- Fragmento para leer:

12 dic 2012

ENCUENTRO CON UN CARADEFORME

 

Por Hernán Casciari

Fueron chicos y ahora son grandes. No se veían desde la infancia y cruzarse de casualidad en una calle despertó la indignación de uno de ellos. Cómo los rostros de infancia se convierten en una mueca horrible al reaparecer unos años después.

No es bueno escribir enojado. Lo mejor es ducharse con agua tibia o pegarle patadas a un almohadón; sólo entonces, escribir. El problema es que acabo de hacer todo eso y sigo enojado. ¡Mierda! Ahora son las cuatro de la mañana del lunes. Hace unas horas, cuando todavía era domingo, tuve la mala suerte de encontrarme, en plena Barcelona, con un caradeforme. No es la primera vez que veo uno, pero sí la primera que no logro esconderme a tiempo. ¡Mierda, mierda! Estoy caliente como una pipa.

Debería existir una ley que impida a las personas reencontrarse después de excesivos años. Yo ahora tengo treinta y seis: hay mucha gente que dejé de ver a los doce, cuando terminé el primario; y a otros tantos los perdí de vista a los diecisiete, cuando acabé el colegio. Los rostros de todos permanecen en mi memoria como eran: impúberes y castos. Entonces pasa el tiempo y ocurre la desgracia de que, un domingo cualquiera, vas tranquilo por la calle y te encontrás con un niño de hace veinte años.

Ya es hora de decirlo claro. ¡Las caras adultas de las personas que dejamos de ver en la infancia no crecen con normalidad, por el amor de dios! Son rostros que se agigantaron de un modo perverso, que se deformaron, que se expandieron hasta el infinito. Todos los compañeros de la infancia que vemos de sopetón en la madurez, ¡todos!, se parecen al hombre elefante. Son monstruos peligrosos que regresan malheridos desde el patio del recreo; son señores con botulismo.

Los caradeforme me asustan muchísimo, pero no es el problema facial lo que me indigna. No señor. La cara no es lo peor de un caradeforme. Lo peor es cuando te reconocen y se acercan, cuando se empecinan en palmearte la espalda. ¡Mierda! Lo peor es cuando mendigan conversación. ¿De qué puedo hablar con esta gente? ¿Qué debo decir después de tantos años, cómo esperan ellos que actúe?

- Entradas de datos:
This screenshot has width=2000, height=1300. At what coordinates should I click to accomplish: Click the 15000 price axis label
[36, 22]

...

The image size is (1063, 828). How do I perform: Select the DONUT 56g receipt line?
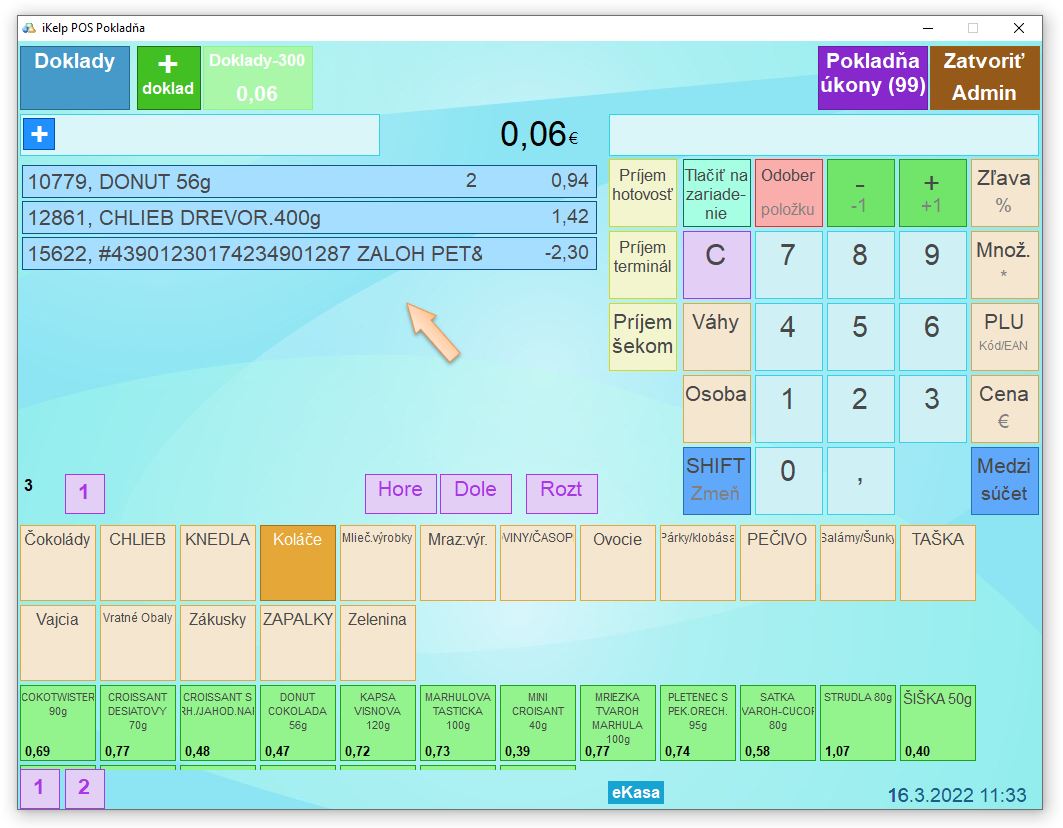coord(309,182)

- Qué hacer: Transcribe tal cual el pasaje del fragmento sobre el caradeforme que va de "Fueron chicos y" a "como una pipa.", ambos incluidos. Usa solo el fragmento, no el material.

- Resultado:
Fueron chicos y ahora son grandes. No se veían desde la infancia y cruzarse de casualidad en una calle despertó la indignación de uno de ellos. Cómo los rostros de infancia se convierten en una mueca horrible al reaparecer unos años después.

No es bueno escribir enojado. Lo mejor es ducharse con agua tibia o pegarle patadas a un almohadón; sólo entonces, escribir. El problema es que acabo de hacer todo eso y sigo enojado. ¡Mierda! Ahora son las cuatro de la mañana del lunes. Hace unas horas, cuando todavía era domingo, tuve la mala suerte de encontrarme, en plena Barcelona, con un caradeforme. No es la primera vez que veo uno, pero sí la primera que no logro esconderme a tiempo. ¡Mierda, mierda! Estoy caliente como una pipa.